**WHAT IS NEEDED:** Can you copy out every line of the listing below word for word, leaving the pictures out?

########

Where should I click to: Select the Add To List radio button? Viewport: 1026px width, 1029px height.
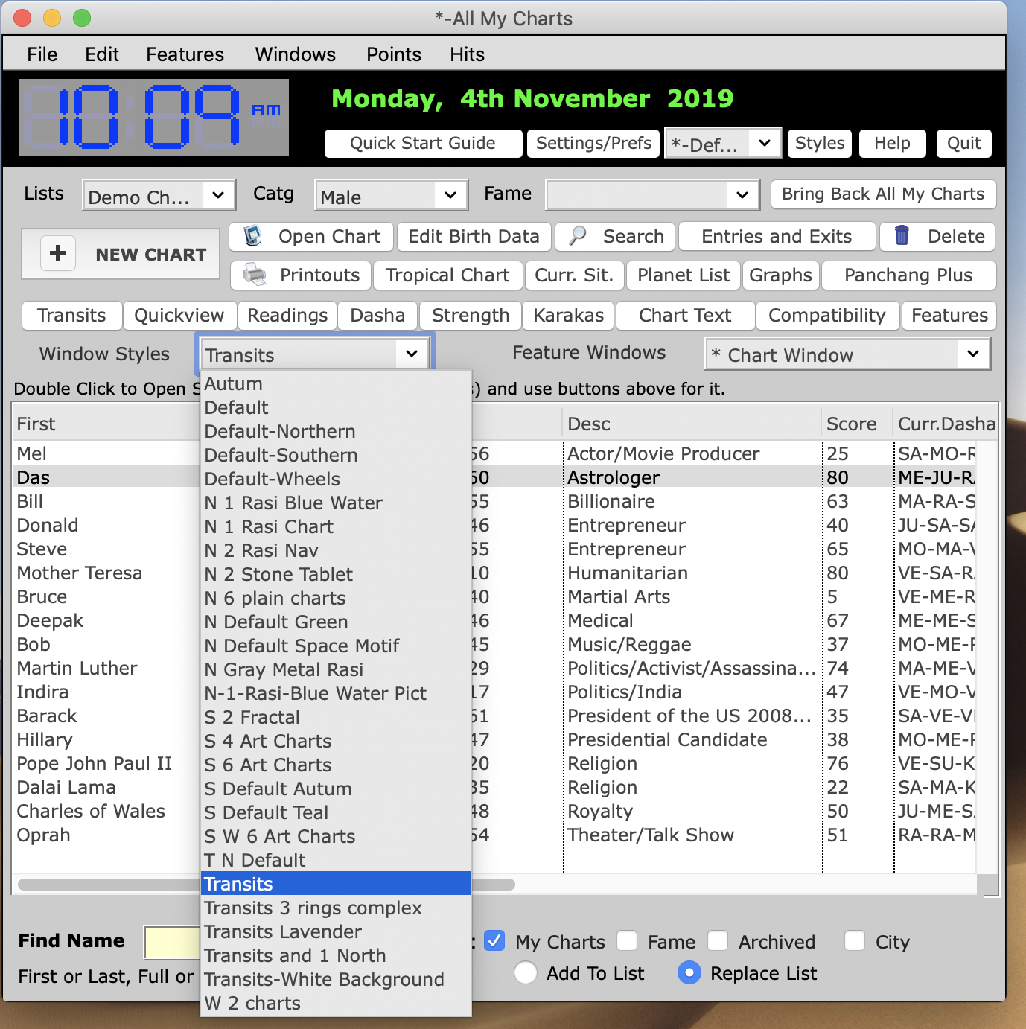pyautogui.click(x=526, y=973)
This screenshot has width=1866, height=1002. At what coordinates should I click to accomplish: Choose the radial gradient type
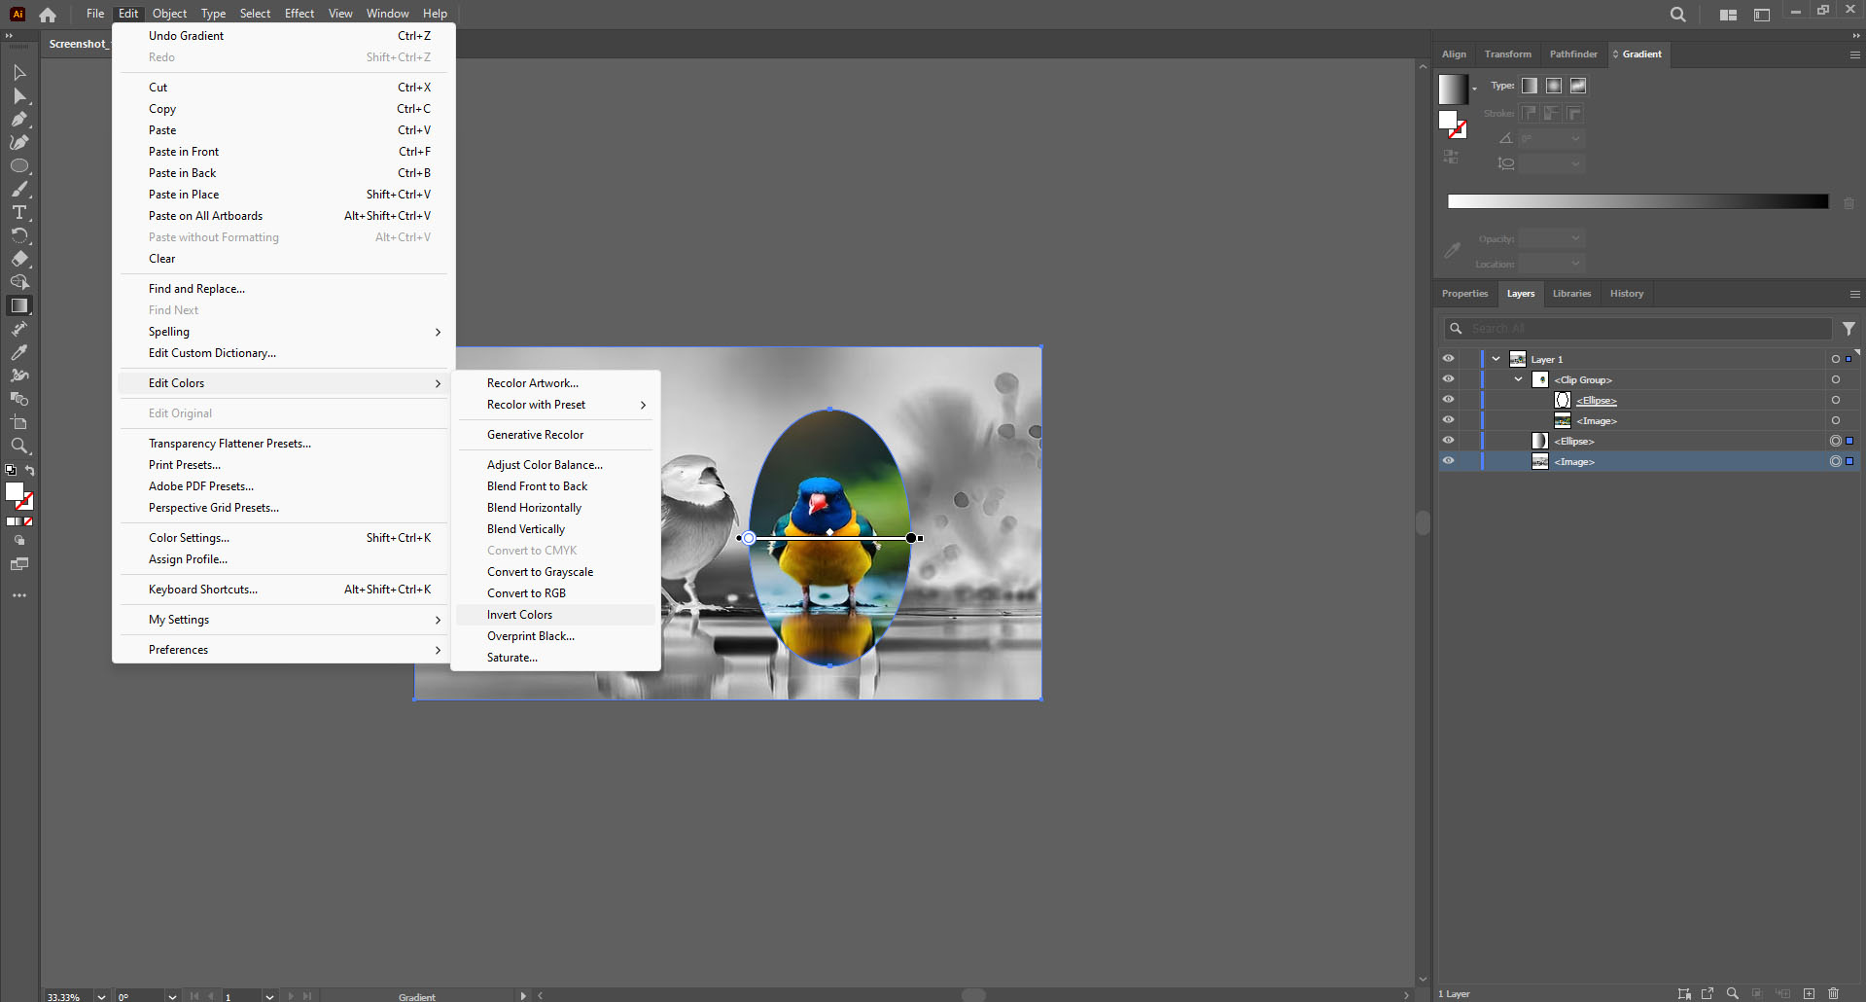point(1553,86)
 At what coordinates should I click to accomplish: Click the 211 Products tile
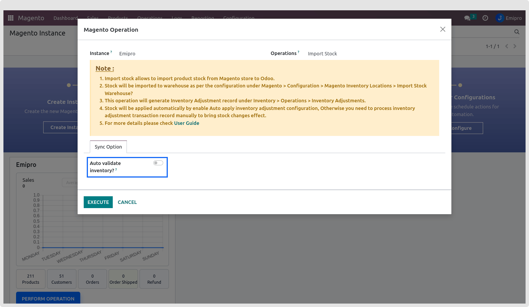point(31,279)
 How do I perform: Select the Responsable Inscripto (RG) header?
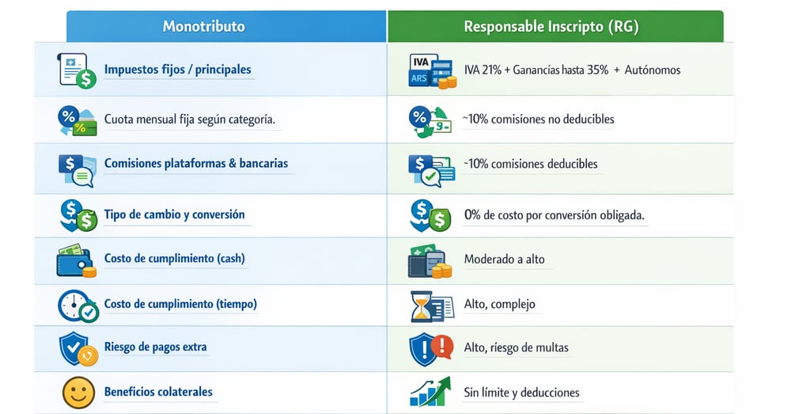tap(551, 26)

########

**ANSWER TO THIS PROBLEM:**
Where should I click to: Select the Add To List radio button? Viewport: 1026px width, 1029px height.
pyautogui.click(x=526, y=973)
This screenshot has width=1866, height=1002. At what coordinates should I click to accomplish: Choose the radial gradient type
point(1553,86)
 At what coordinates should I click to accomplish: Click the 211 Products tile
point(31,279)
 How do I perform: Select the Responsable Inscripto (RG) header?
tap(551, 26)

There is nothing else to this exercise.